═══ Text to read

If in (1) or (2) the reverse inequality holds, then the corresponding matrices are called negative semidefinite or negative definite, respectively.
For selfadjoint endomorphisms we define analogously: If $$\mathcal V$$ is a finite dimensional Euclidean or unitary vector space with the scalar product $$\langle \cdot ,\cdot \rangle $$ and if $$f\in {\mathcal L}(\mathcal V,\mathcal V)$$ is selfadjoint, then f is called positive semidefinite or positive definite, if $$\langle f(v),v\rangle \ge 0$$ for all $$v\in \mathcal V$$ resp. $$\langle f(v),v\rangle >0$$ for all $$v\in \mathcal V\setminus \{0\}$$.
The following theorem characterizes symmetric positive definite matrices; see Exercise 18.19 and Exercise 18.20 for the transfer of the results to positive semidefinite matrices resp. positive definite endomorphisms.
Theorem 18.26
If $$A\in \mathbb R^{n,n}$$ is symmetric, then the following statements are equivalent:
  1. (1)

══════
═══ Entries

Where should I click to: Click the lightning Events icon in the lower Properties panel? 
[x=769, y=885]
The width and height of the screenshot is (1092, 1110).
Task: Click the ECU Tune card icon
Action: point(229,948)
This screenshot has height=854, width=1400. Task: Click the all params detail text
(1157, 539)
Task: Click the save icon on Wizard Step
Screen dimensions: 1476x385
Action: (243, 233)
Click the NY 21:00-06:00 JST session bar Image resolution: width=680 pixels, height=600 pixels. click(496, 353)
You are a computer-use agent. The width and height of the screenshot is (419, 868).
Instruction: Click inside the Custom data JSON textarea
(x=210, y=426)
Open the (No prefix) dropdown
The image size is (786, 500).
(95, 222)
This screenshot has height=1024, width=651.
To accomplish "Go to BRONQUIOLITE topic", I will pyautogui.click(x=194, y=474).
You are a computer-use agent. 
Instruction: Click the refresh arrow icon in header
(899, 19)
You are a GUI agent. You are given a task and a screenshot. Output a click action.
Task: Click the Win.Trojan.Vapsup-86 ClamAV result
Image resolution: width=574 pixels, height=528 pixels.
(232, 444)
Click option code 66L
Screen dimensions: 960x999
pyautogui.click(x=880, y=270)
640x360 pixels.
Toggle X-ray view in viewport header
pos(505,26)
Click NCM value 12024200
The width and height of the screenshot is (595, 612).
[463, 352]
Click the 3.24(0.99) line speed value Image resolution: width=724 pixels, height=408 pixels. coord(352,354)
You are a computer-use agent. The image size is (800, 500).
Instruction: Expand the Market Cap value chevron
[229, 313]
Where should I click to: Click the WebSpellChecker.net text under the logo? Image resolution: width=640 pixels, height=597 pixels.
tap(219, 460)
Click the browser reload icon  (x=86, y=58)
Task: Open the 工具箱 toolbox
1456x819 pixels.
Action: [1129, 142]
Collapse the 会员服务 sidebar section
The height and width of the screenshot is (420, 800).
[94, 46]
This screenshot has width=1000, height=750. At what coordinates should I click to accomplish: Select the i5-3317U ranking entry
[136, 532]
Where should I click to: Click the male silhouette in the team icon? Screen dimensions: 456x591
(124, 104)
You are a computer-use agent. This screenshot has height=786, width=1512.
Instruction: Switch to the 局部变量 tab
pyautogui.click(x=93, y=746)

══════

#### Task description:
Please decide whether each statement below agrees with the text on positive definite matrices above, answering yes or no and quoting the words of the text that settle it.
(a) When the reverse inequality holds in (1) or (2), the matrices are called negative semidefinite or negative definite.
(b) Positive semidefinite selfadjoint endomorphisms are defined only for Euclidean vector spaces, not unitary ones.
(c) Theorem 18.26 characterizes symmetric negative definite matrices.

#### Solution to the problem:
(a) Yes: "If in (1) or (2) the reverse inequality holds, then the corresponding matrices are called negative semidefinite or negative definite, respectively."
(b) No: "finite dimensional Euclidean or unitary vector space"
(c) No: "The following theorem characterizes symmetric positive definite matrices"